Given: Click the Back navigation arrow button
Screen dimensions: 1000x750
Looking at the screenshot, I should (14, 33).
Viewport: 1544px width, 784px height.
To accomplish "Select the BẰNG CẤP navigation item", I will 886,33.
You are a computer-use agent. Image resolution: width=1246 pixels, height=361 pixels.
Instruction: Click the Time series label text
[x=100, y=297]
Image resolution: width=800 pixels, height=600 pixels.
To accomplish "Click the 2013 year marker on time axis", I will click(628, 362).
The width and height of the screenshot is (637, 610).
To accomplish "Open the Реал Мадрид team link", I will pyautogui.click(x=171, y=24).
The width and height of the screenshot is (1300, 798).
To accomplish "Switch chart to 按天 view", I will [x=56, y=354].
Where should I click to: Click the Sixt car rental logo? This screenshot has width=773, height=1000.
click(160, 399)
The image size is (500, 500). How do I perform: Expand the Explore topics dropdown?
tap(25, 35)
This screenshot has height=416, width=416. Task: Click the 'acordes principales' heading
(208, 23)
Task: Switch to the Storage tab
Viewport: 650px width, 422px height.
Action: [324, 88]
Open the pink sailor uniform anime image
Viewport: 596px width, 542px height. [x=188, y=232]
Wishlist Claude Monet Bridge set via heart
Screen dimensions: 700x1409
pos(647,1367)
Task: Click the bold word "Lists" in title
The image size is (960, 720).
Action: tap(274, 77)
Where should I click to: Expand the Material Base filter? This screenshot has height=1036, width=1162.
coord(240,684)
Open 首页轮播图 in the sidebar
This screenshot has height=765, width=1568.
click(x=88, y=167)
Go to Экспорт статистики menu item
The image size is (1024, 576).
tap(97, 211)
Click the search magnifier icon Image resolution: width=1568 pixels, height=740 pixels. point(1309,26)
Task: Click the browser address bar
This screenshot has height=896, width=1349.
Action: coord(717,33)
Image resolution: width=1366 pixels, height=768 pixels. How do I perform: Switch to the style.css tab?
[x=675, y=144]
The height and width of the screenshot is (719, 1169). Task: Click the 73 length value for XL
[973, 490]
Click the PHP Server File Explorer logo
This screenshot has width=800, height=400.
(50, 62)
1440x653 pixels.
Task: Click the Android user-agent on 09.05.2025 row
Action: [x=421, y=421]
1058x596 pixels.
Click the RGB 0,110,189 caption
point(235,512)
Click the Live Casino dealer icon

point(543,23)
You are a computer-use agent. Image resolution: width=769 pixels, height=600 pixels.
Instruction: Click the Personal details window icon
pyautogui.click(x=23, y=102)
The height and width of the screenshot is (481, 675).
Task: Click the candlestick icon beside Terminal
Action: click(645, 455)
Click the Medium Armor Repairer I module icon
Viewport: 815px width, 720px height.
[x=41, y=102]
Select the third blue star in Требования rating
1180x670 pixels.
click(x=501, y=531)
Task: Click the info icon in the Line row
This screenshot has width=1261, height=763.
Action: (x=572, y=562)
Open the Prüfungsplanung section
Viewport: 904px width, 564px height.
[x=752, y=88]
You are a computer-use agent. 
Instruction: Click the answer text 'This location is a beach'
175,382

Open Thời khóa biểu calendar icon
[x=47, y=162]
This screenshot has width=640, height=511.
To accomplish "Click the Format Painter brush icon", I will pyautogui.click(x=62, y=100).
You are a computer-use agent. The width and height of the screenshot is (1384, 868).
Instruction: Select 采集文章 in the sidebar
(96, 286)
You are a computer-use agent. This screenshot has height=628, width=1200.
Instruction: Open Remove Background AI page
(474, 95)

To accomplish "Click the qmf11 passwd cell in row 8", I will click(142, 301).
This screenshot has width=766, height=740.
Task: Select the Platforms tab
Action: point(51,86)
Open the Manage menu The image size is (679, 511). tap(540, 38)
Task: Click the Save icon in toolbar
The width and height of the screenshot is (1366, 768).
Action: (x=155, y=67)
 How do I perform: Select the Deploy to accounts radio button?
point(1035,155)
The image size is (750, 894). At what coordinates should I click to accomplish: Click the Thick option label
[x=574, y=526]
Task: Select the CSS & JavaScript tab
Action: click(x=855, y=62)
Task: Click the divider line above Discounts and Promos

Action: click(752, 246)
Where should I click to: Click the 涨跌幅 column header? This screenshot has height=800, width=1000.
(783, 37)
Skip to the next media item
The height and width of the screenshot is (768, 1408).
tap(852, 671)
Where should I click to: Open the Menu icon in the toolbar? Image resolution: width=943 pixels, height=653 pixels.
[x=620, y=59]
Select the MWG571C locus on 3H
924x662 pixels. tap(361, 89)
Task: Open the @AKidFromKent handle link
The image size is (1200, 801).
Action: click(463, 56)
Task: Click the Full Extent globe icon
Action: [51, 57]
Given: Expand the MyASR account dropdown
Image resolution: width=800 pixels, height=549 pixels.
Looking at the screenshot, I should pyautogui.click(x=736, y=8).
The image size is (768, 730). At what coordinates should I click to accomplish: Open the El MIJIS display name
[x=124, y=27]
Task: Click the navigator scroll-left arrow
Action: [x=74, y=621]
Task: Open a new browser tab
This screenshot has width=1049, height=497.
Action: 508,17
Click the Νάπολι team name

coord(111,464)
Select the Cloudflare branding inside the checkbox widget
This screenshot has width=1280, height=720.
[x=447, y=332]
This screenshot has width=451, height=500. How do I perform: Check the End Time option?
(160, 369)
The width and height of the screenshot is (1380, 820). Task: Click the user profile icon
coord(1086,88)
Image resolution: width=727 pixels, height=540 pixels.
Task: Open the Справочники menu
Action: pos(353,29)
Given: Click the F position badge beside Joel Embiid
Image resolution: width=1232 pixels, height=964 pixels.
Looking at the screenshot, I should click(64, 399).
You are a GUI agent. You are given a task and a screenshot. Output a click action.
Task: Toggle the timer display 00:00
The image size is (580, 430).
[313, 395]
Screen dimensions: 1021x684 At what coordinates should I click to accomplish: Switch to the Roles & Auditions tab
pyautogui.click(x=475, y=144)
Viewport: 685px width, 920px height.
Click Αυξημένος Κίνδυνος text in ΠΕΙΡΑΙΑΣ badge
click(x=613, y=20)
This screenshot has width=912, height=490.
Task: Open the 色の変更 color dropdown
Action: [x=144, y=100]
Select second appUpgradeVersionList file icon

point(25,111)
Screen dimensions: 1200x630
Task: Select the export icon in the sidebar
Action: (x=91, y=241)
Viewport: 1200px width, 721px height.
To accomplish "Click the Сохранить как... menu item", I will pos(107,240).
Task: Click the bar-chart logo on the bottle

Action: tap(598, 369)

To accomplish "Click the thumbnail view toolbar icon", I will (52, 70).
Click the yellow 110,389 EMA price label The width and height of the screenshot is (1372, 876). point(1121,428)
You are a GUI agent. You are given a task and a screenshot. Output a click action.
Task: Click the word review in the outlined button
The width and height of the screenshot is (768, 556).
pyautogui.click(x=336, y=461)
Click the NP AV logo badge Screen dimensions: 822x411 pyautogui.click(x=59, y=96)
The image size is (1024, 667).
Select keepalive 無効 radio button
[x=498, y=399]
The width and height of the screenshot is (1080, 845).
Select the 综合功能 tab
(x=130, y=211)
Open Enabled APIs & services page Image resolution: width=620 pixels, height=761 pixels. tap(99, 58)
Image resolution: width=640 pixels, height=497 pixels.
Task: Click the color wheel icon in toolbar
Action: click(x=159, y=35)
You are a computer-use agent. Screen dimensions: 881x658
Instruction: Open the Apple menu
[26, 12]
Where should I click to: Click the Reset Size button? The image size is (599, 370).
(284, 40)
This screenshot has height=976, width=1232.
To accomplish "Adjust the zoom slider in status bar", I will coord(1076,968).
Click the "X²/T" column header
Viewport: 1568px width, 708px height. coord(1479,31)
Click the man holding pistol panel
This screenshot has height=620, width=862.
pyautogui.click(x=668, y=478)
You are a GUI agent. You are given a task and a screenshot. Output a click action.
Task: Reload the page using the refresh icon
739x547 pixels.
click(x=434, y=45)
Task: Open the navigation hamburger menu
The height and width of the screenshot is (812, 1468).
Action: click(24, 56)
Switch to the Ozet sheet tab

Requirement: From the material above, please return each line containing "computer".

Solution to this task:
You are a computer-use agent. Image resolution: width=1246 pixels, height=361 pixels.
You are a computer-use agent. Image resolution: width=769 pixels, height=600 pixels.
You are a computer-use agent. 
You are a computer-use agent. The width and height of the screenshot is (1384, 868).
You are a computer-use agent. This screenshot has height=628, width=1200.
You are a computer-use agent. Screen dimensions: 881x658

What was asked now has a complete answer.